COVID-19 loomed large on Indians’ psyche in 2020, prompting them to buy more insurance protection. Despite the growing awareness around the importance of life insurance, however, India’s protection levels remained inadequate, a survey conducted by Max Life and Kantar has found.
Rise in insurance awareness, but dip in financial security
The life insurers’ annual survey to measure protection, awareness, ownership and security levels in the country reported a four-point rise in its India Protection Quotient. It rose from 35 in the previous edition to 39 now. According to the company, IPQ is the degree to which Indians feel protected from future uncertainties, on a scale of 0 to 100. It is based on the attitudes, mental preparedness around future uncertainties, awareness and ownership of life insurance product categories (term, endowment and ULIP, according to the company). “While there is improvement, I would still say that India’s protection coverage needs to be much higher,” says Prashant Tripathy, MD and CEO, Max Life Insurance.
The pandemic also prompted them to rush to actually buy life insurance covers. “The initial fear of the pandemic and its effects caused people to sit up and take stock of their risk coverage. For a few months, this did result in people talking about insurance and urgently reviewing their insurance covers – buying new ones, upgrading their existing policies,” says Mahavir Chopra, Founder, Beshak.org, a consumer awareness platform for insurance.
For the survey, over 4,300 respondents across 25 cities were polled through physical and online modes to gauge their attitudes towards life insurance and pure protection term insurance, in particular. The study, the third so far, was conducted between November and December 2020.
Not surprisingly, COVID-19 continues to dominate Indians’ list of concerns. Family members contracting the disease, financial security in case of the breadwinner’s death and cost of COVID-19 treatment figured in the top three list of concerns. Indians are now more concerned about likely inadequacy of their funds in case of critical illness in the family.
Millennials buy more life insurance as financial anxiety rises
It is not surprising that the sense of financial security has taken a beating across age groups due to COVID-19, but the drop is more pronounced in case of millennials.
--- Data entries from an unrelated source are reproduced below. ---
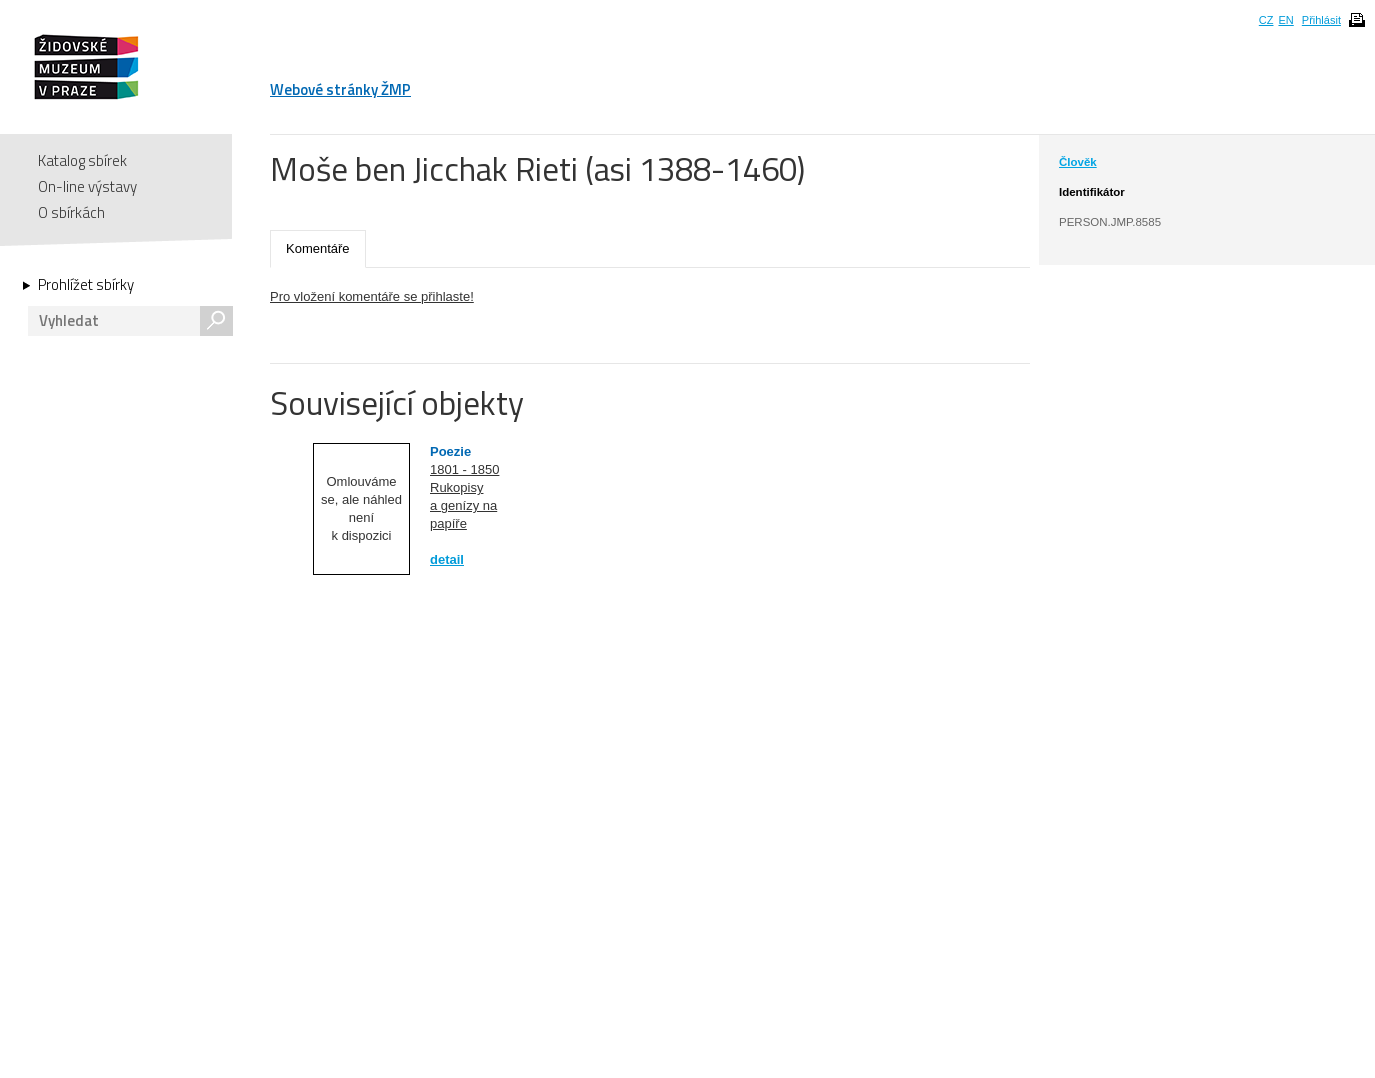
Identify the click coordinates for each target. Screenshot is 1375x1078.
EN (1285, 20)
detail (447, 559)
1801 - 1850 (464, 469)
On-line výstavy (87, 186)
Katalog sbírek (82, 160)
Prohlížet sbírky (86, 285)
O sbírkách (71, 212)
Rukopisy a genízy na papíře (463, 505)
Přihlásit (1321, 20)
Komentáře (318, 248)
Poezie (450, 451)
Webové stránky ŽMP (340, 89)
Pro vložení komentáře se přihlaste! (372, 296)
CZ (1266, 20)
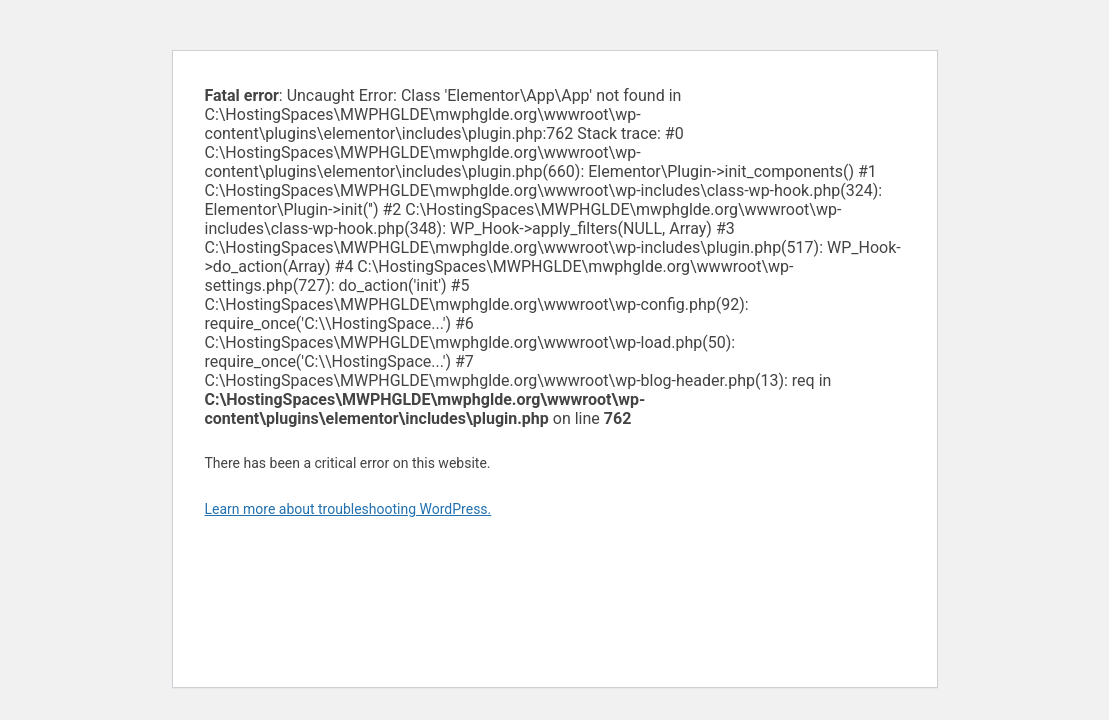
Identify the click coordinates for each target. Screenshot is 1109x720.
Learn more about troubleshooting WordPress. (348, 509)
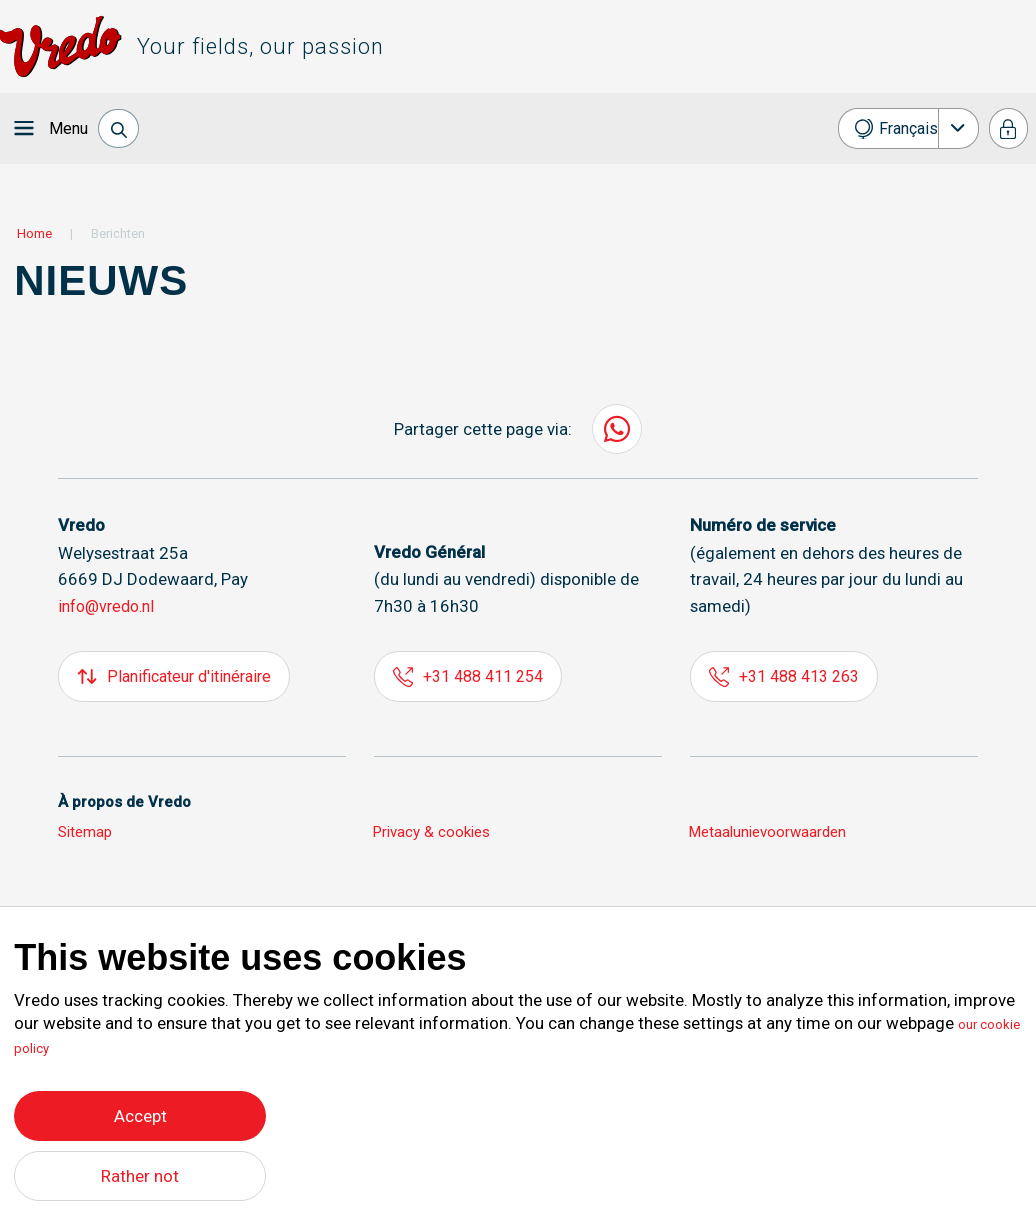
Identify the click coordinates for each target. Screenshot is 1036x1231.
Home (34, 233)
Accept (140, 1110)
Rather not (140, 1175)
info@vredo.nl (110, 606)
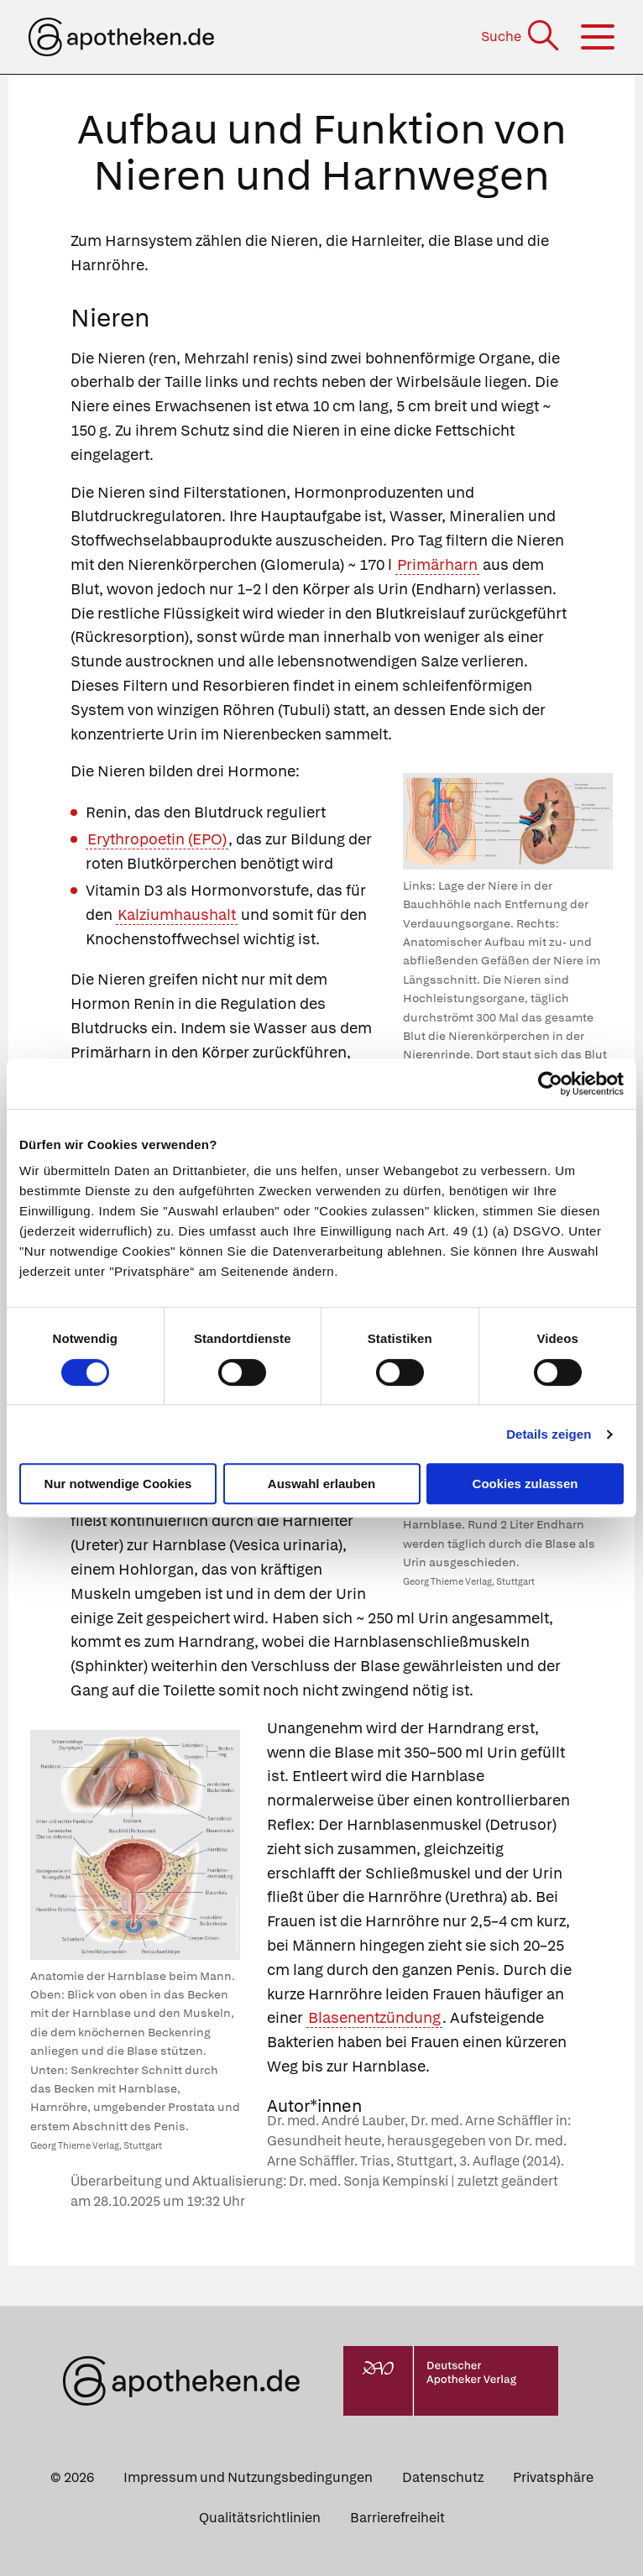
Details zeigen (548, 1434)
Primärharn (437, 564)
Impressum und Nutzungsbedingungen (248, 2477)
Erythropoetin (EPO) (157, 839)
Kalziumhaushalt (177, 914)
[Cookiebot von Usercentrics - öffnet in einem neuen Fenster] (550, 1083)
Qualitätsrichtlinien (260, 2517)
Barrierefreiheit (397, 2517)
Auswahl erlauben (321, 1483)
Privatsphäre (553, 2477)
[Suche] (521, 36)
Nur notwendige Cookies (118, 1483)
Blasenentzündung (374, 2017)
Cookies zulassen (525, 1483)
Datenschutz (443, 2477)
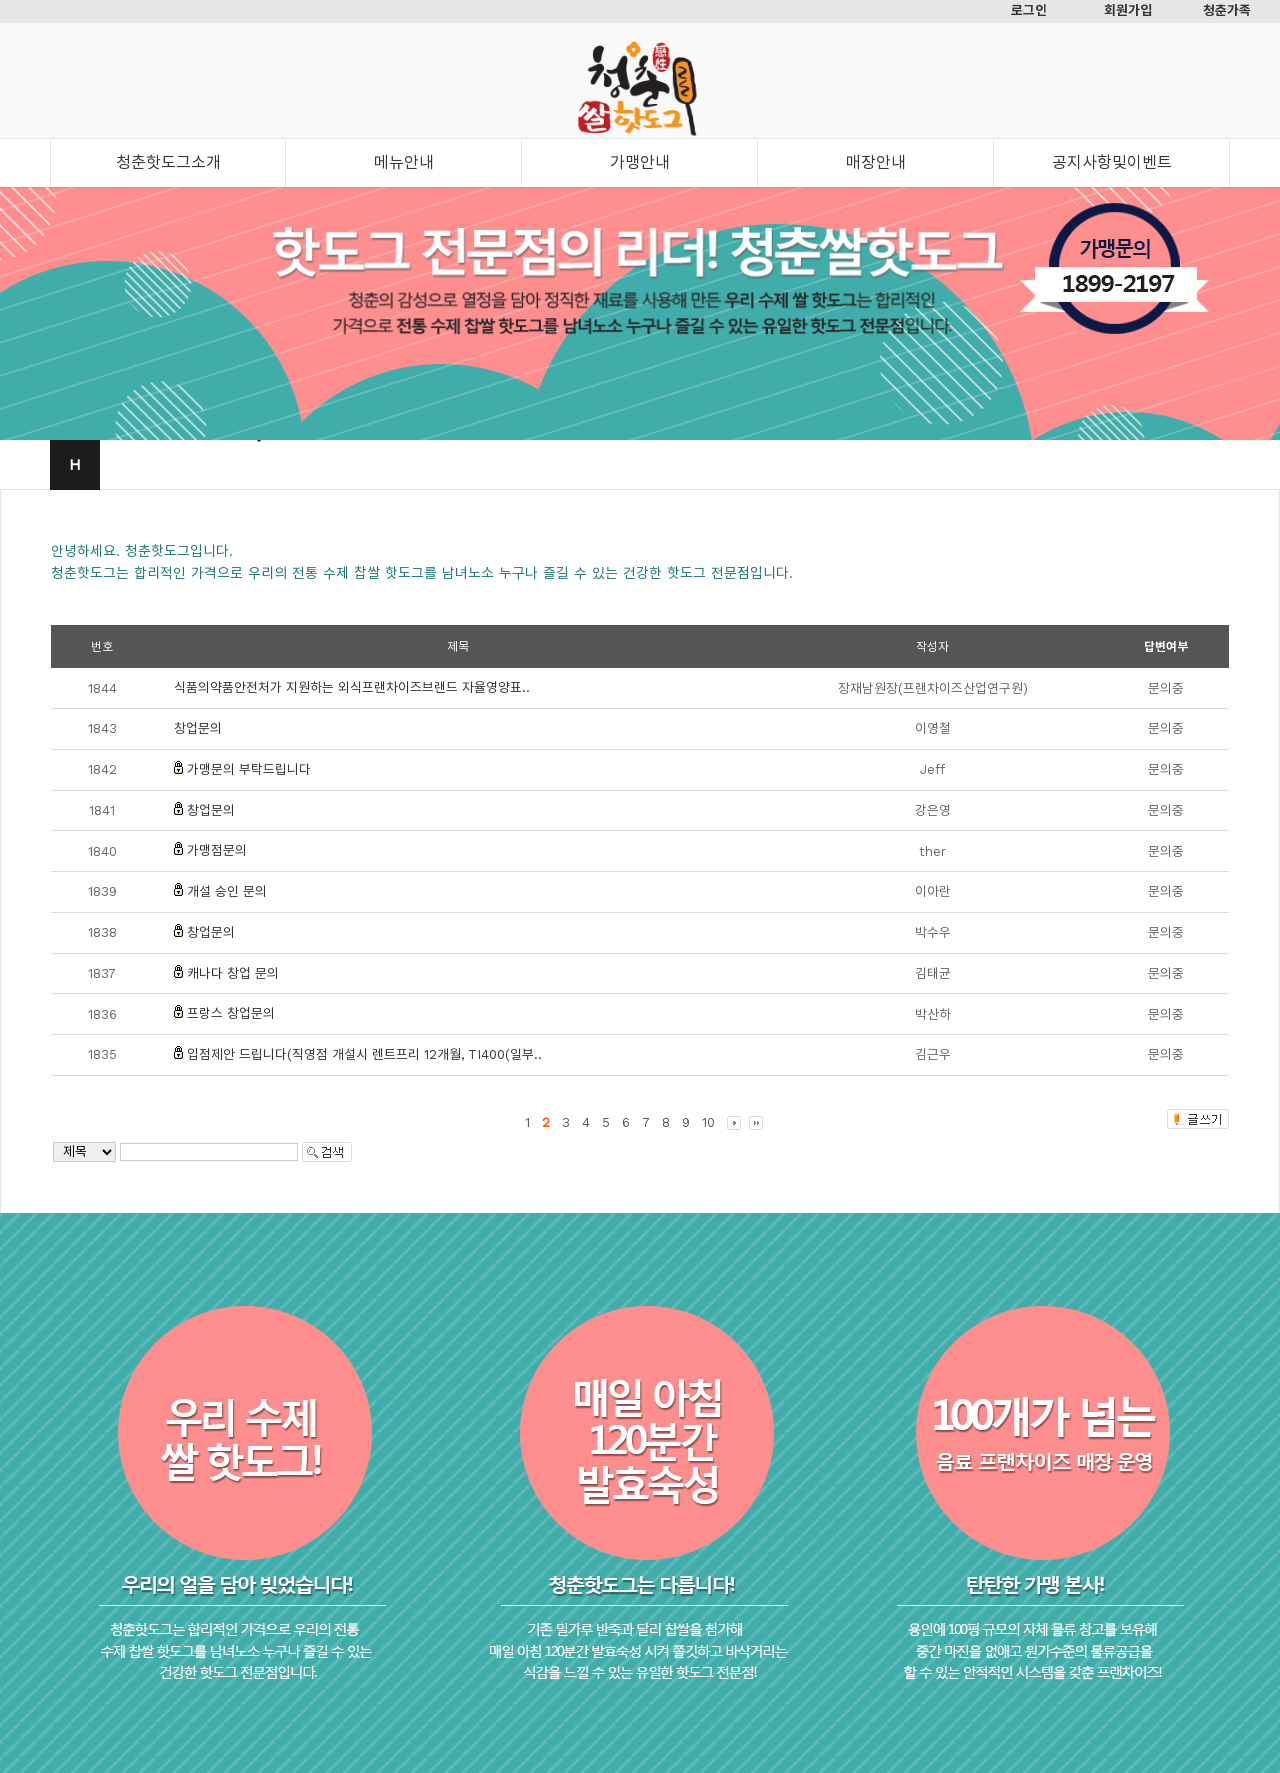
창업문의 (198, 728)
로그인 (1029, 10)
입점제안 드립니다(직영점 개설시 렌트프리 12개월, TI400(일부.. (364, 1054)
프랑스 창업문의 (231, 1013)
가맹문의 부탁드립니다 (249, 769)
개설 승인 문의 (227, 891)
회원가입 (1128, 10)
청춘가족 (1227, 10)
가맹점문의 (217, 850)
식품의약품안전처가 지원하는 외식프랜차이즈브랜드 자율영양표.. (352, 687)
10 (708, 1122)
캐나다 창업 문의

Security levels here refer to the degree to which Indians feel financially secure and prepared on a scale of 0 to 100. Non-millennials’ – or older individuals’ – security levels dipped from 60 percent to 58 percent compared to the previous edition of IPQ, while millennials’ fell from 61 percent to 57 percent.
Millennials’ awareness of term insurance sees sharper jump
For their parents, in their younger days, life insurance simply meant a regular endowment or moneyback policy. But millennials appear to be displaying greater awareness of pure protection term insurance policies. Their term ownership is at par with that of non-millennials – or older individuals. But, it has seen a sharper growth. “Traditionally most of our parents have had strong social and joint family support – financial support was available to your family within your house whenever there was a serious disruption. Almost no one bought or sold protection based insurance 20 years ago. In the past 20 years, since liberalisation, people have started living as nuclear families - gradually realising the importance of having financial security for their families,” explains Chopra.
Women’s life insurance ownership lower
Working women’s life insurance awareness has grown at a faster clip compared to that of men, but they continue to score lower on ownership. They, however, feel more financial secure compared to men.
Working women now more aware of term insurance
Specifically on term insurance, the survey found that women’s awareness on term insurance is, in fact, higher than that of men. Yet, this does not reflect in term insurance ownership. “Urban India’s working women become more financially conscious, on par with men in protection index. However, working men still lead in ownership of term insurance; highlighting the divide in perception of the breadwinner,” said Tripathy.